PBL as an AI Antidote
- Jay Goodman
- May 15, 2025
- 2 min read

The way students engage with learning has already changed, but the system hasn’t fully noticed yet. My colleague Evan Weinberg highlights many of the big challenges that Ezra Klein’s conversation with Rebecca Winthrop addresses. For me the big takeaway from this conversation is the path forward. On one hand we can move back to a tech-free education, pen and paper assessments, which has a lot of merit. But another path is experiential learning. Getting students to engage with real problems, tracking their process, talking with community members. Doing the very things that make us human. This is what I continue to be excited about.
My team (Evan Weinberg Kim Sajan David Gran) has been having this conversation over and over this year. It’s become impossible to separate AI work from student work, which necessitates a whole rethink of how we build knowledge. But the thing we can’t fake or shortcut is working with real people to make real change. At the end of class on Friday, I wandered around checking in on groups and students were in the final stages of projects that:
- Filmed documentaries to tell the stories of street performers (with one performer saying she’d used their mini-doc to get a new job)

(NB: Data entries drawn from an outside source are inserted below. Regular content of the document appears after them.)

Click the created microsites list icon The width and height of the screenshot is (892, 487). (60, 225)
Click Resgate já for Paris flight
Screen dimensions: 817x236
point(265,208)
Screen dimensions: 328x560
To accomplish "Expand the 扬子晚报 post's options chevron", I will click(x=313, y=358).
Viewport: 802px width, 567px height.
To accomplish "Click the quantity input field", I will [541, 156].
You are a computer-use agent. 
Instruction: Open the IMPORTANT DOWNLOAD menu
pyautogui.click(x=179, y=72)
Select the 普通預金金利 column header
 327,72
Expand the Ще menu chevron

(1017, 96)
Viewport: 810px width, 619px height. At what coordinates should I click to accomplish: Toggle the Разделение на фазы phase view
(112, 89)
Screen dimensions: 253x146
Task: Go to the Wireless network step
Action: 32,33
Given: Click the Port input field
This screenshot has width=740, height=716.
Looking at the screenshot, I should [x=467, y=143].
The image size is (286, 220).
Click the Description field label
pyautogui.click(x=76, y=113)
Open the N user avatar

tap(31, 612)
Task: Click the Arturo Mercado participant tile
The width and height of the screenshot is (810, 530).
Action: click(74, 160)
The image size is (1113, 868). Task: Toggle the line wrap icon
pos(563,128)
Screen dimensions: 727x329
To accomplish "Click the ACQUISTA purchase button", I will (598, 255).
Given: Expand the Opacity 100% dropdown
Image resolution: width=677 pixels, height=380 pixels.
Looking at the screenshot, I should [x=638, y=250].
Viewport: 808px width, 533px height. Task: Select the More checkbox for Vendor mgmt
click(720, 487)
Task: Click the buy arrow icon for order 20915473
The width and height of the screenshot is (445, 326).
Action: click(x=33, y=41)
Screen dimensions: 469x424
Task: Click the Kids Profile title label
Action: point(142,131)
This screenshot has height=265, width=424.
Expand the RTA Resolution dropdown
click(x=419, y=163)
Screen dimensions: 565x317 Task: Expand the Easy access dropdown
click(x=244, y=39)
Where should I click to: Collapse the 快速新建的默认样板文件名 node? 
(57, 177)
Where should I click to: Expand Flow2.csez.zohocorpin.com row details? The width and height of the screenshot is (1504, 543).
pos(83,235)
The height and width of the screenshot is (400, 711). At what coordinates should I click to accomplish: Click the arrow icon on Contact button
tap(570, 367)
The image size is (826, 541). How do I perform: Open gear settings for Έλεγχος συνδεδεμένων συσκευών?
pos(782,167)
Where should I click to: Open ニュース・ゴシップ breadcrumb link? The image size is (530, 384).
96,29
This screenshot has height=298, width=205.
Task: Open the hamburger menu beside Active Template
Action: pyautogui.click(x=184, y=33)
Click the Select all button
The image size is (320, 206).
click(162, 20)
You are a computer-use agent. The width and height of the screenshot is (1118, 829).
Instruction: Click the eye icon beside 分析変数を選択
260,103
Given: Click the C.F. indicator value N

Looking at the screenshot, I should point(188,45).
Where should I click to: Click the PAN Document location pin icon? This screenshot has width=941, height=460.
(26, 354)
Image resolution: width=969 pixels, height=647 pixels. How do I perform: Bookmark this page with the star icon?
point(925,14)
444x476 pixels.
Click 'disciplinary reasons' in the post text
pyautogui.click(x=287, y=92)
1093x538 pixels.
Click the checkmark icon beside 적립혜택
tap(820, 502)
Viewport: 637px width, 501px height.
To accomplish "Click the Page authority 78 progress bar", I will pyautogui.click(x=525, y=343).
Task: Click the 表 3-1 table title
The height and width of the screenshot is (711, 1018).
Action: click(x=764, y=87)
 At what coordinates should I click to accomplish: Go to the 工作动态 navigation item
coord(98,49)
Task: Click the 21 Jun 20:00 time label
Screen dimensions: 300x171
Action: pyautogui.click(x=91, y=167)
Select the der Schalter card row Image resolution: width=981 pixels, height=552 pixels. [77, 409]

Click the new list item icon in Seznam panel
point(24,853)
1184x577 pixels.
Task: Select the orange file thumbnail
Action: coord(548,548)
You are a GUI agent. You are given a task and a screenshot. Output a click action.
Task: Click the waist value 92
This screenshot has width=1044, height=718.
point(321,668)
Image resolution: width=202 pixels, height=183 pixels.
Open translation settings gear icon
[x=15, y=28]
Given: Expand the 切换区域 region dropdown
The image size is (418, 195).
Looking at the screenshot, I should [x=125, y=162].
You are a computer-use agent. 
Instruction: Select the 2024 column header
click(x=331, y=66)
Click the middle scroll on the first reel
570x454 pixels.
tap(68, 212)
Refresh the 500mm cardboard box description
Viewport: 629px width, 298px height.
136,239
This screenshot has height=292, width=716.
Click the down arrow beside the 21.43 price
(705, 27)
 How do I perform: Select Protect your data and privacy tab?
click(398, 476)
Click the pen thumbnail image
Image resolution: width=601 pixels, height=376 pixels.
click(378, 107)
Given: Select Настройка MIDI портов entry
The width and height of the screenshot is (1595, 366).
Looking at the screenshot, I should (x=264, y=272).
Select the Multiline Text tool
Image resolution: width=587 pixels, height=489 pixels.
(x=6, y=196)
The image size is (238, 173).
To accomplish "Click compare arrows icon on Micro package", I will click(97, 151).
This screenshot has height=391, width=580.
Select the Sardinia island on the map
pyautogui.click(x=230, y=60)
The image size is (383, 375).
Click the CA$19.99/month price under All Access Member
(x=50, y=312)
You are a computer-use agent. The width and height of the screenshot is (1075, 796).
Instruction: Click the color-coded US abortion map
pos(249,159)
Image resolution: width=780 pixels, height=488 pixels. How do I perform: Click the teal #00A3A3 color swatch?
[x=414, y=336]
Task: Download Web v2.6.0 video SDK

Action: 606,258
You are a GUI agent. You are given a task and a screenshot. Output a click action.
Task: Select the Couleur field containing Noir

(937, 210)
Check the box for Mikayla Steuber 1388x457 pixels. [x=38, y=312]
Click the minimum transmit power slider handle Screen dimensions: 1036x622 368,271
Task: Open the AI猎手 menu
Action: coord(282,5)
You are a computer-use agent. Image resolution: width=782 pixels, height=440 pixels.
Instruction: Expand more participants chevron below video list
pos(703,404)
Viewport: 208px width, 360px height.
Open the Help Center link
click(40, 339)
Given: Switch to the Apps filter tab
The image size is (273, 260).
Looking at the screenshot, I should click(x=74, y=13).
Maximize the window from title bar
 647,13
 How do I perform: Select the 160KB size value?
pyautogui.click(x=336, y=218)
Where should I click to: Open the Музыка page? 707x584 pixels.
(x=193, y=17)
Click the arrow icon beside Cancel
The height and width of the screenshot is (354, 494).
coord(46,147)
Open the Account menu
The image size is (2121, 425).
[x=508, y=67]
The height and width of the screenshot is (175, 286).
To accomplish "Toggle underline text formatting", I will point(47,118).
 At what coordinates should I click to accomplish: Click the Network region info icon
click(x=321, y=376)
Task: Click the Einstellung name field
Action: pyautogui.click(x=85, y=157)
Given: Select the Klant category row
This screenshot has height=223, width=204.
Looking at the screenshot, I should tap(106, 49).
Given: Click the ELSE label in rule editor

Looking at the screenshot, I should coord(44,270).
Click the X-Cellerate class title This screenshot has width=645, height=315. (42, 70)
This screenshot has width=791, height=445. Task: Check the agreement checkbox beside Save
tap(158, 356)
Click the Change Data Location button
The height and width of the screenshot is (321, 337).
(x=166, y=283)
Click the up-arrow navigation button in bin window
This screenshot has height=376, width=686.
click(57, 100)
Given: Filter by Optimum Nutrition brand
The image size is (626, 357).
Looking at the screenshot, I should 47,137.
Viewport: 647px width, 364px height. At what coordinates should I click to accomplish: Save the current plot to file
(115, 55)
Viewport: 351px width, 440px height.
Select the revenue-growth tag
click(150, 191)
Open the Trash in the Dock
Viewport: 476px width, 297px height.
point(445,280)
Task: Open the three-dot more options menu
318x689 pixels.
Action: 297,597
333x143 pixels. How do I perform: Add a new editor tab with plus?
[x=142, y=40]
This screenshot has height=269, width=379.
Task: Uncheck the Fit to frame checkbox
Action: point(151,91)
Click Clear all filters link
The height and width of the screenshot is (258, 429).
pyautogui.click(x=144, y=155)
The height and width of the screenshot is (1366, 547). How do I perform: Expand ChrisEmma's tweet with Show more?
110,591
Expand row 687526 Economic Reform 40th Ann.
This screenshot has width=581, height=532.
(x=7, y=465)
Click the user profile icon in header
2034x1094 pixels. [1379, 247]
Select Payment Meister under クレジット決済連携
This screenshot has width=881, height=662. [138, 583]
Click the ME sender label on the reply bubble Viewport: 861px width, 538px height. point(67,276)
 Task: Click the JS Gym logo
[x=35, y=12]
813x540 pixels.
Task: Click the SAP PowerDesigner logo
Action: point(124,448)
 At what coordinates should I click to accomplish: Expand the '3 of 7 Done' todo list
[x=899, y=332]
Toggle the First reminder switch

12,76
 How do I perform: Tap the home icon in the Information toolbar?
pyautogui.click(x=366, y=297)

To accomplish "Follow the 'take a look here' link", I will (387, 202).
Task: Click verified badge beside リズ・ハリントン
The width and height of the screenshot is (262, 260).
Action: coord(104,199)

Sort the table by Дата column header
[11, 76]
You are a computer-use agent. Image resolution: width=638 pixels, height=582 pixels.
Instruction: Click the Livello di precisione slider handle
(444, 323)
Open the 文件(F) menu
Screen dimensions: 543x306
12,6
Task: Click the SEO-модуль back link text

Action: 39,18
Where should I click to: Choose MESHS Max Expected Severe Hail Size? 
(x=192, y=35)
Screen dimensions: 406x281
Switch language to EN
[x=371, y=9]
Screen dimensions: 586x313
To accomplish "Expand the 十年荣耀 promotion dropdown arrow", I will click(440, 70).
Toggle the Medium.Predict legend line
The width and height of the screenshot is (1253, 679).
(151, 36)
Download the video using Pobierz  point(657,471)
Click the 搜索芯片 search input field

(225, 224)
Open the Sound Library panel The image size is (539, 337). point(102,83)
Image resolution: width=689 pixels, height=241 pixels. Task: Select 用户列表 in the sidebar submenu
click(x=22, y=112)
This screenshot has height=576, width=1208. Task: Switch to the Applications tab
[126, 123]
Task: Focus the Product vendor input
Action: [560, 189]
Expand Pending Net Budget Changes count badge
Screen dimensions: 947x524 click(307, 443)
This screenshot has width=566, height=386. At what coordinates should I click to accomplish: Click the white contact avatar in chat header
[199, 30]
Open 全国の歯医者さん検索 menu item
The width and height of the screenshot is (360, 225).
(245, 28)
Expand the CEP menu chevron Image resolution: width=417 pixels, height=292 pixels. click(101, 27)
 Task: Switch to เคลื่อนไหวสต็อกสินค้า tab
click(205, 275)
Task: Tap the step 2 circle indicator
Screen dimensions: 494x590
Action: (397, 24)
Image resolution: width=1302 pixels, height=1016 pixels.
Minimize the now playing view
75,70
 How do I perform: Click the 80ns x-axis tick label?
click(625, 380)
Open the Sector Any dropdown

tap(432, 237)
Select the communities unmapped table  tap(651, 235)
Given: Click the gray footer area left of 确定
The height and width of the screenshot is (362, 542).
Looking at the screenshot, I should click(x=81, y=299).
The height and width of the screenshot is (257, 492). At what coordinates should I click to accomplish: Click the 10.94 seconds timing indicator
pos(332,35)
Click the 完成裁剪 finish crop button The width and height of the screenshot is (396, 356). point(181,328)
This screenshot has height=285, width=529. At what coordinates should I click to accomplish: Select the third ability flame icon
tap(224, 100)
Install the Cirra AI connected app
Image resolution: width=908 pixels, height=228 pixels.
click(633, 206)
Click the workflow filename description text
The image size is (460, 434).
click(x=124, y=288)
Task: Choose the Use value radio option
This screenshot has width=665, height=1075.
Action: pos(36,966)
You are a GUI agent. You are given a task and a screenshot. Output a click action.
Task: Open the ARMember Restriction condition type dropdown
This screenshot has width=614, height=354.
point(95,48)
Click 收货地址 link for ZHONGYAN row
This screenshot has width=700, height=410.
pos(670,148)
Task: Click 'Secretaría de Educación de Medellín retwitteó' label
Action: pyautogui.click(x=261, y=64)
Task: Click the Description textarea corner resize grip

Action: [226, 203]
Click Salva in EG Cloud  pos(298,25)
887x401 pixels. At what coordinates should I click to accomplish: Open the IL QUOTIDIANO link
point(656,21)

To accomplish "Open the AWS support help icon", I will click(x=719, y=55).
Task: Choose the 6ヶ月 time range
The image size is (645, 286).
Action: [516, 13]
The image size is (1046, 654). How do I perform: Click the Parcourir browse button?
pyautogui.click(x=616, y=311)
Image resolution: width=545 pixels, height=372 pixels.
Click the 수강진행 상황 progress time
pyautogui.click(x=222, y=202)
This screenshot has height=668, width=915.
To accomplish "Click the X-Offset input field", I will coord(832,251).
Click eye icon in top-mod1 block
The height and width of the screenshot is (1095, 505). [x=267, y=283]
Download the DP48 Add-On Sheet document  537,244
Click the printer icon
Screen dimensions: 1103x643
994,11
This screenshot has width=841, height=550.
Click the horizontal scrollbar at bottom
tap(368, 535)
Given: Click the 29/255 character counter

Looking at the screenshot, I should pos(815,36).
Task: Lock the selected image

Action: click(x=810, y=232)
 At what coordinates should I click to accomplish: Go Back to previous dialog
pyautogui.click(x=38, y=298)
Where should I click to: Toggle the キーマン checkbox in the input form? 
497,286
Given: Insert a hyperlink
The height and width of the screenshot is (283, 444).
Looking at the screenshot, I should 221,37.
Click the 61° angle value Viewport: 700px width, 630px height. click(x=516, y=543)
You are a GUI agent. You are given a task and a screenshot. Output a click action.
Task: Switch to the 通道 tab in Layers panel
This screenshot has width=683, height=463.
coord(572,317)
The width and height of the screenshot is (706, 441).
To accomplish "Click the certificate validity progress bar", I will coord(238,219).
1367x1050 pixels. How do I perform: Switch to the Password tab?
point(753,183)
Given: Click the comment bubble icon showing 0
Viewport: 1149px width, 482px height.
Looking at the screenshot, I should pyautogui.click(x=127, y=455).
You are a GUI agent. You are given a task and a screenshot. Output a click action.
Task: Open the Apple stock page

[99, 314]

- Created emotional connection between kids in a orphanage by building a board game library
- Addressed a lack of global issue knowledge by creating a student-run news show
- Worked to educate migrant communities in Chile about immunization
- Built a marketing campaign for an organization that works with adults with intellectual disabilities
There’s immense power in this. Many of these projects will wrap up at the end of the semester. But many will continue into clubs, IB CAS projects and even outside-of-school personal projects. Education has to shift and community-centered PBL is an exciting path forward!